Work to complete: Can you recast the lines of the records between the one containing "Каталог товарів (340, 254)" and the one containing "Caso de éxito (616, 302)", inclusive, as a JSON list of strings, one string per line, with blank lines left out?

____ Record extracts

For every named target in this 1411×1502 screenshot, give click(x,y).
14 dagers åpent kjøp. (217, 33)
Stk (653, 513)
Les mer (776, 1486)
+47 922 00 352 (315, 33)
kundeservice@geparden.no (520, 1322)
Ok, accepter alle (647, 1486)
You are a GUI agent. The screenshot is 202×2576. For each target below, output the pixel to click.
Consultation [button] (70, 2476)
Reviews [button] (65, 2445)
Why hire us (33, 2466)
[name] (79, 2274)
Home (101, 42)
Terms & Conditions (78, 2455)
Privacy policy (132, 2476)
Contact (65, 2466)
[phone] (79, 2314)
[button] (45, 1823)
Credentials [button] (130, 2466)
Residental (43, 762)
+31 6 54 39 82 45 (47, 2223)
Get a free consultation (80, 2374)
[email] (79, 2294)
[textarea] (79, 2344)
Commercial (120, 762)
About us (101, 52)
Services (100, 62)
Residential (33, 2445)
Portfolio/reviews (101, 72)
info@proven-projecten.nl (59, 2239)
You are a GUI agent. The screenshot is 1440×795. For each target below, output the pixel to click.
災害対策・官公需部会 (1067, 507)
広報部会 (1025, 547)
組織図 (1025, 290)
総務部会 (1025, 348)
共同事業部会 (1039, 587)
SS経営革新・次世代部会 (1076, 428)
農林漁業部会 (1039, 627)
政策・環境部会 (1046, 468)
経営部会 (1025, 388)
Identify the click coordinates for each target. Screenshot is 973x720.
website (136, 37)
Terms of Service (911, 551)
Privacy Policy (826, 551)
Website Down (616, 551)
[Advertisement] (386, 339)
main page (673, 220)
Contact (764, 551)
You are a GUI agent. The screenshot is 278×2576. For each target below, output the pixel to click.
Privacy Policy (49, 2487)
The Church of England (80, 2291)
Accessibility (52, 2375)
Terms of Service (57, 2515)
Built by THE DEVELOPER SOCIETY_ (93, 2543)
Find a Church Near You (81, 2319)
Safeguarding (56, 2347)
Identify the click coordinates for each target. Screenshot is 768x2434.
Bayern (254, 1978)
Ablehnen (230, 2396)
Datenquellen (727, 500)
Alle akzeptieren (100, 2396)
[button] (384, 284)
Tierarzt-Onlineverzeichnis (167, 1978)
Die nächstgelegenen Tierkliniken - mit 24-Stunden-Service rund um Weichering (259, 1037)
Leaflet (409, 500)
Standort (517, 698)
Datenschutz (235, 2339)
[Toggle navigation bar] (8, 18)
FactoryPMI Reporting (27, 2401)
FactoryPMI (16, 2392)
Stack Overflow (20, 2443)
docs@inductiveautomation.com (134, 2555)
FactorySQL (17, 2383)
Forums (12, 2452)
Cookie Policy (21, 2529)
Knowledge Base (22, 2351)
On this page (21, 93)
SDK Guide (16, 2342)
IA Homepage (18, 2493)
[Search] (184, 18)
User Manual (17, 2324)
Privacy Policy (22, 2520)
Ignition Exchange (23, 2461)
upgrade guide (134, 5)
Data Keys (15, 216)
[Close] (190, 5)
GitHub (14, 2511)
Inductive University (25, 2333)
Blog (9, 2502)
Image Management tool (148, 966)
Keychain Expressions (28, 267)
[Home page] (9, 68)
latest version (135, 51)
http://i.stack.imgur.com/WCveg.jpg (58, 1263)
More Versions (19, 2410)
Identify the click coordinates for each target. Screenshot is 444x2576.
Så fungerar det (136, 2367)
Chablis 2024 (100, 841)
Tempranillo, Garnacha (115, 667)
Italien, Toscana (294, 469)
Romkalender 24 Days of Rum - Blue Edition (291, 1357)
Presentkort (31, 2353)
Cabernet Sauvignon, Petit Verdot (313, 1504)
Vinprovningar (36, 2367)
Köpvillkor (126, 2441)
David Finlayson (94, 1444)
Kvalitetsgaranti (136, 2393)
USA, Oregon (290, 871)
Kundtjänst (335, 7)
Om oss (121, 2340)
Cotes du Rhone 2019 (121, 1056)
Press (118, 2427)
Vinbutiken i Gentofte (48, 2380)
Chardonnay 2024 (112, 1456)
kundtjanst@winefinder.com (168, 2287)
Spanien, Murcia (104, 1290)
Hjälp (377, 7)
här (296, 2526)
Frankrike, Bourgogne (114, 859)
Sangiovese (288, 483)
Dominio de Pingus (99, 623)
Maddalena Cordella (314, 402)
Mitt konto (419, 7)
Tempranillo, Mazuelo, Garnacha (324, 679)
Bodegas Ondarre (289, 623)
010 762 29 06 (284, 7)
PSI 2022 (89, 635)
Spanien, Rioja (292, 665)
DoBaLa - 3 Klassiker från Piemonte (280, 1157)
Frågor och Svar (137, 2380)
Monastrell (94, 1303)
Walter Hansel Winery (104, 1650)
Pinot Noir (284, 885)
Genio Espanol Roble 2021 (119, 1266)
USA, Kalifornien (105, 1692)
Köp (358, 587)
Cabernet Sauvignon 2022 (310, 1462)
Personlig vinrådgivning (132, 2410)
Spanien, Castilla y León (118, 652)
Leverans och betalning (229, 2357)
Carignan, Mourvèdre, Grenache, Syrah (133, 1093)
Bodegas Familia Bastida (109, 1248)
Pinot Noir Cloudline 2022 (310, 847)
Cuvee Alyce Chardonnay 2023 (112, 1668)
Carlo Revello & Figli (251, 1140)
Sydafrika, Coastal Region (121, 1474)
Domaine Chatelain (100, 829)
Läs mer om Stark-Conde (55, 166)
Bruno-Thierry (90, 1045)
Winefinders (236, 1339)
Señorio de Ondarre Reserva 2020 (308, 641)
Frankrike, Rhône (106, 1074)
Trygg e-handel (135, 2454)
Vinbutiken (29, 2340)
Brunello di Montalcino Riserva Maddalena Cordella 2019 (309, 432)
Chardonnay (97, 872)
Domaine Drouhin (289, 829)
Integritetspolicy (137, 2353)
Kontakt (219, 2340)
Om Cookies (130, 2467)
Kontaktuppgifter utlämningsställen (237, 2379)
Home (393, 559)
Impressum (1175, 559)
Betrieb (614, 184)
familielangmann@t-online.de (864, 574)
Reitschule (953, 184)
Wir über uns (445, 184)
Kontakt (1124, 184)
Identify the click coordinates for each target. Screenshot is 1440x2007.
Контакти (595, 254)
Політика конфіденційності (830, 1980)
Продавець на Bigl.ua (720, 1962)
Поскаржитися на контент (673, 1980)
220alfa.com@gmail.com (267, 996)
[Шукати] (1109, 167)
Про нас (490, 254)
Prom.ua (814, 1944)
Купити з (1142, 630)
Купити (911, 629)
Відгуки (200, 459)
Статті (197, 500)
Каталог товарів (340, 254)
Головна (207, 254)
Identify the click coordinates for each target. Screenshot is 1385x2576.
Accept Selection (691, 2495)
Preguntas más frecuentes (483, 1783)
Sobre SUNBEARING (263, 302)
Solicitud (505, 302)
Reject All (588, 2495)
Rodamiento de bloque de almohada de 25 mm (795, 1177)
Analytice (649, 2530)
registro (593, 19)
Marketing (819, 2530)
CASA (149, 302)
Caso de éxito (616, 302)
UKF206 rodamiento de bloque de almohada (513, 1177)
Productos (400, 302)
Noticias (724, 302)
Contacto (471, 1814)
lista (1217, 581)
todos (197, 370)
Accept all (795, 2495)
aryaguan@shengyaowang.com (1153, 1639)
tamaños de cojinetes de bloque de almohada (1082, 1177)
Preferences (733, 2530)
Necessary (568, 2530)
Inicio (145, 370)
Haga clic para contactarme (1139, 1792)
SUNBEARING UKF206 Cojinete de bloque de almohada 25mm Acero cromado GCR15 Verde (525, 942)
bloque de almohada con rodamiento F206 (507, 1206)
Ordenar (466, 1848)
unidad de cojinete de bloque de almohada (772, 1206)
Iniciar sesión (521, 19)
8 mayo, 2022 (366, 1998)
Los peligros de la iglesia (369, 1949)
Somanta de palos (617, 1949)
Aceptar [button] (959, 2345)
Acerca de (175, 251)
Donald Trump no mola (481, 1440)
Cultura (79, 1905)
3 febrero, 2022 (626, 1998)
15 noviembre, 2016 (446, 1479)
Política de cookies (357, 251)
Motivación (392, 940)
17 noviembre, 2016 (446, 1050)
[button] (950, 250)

________

Complete answer:
[
  "Каталог товарів (340, 254)",
  "Головна (207, 254)",
  "Identify the click coordinates for each target. Screenshot is 1385x2576.",
  "Accept Selection (691, 2495)",
  "Preguntas más frecuentes (483, 1783)",
  "Sobre SUNBEARING (263, 302)",
  "Solicitud (505, 302)",
  "Reject All (588, 2495)",
  "Rodamiento de bloque de almohada de 25 mm (795, 1177)",
  "Analytice (649, 2530)",
  "registro (593, 19)",
  "Marketing (819, 2530)",
  "CASA (149, 302)",
  "Caso de éxito (616, 302)"
]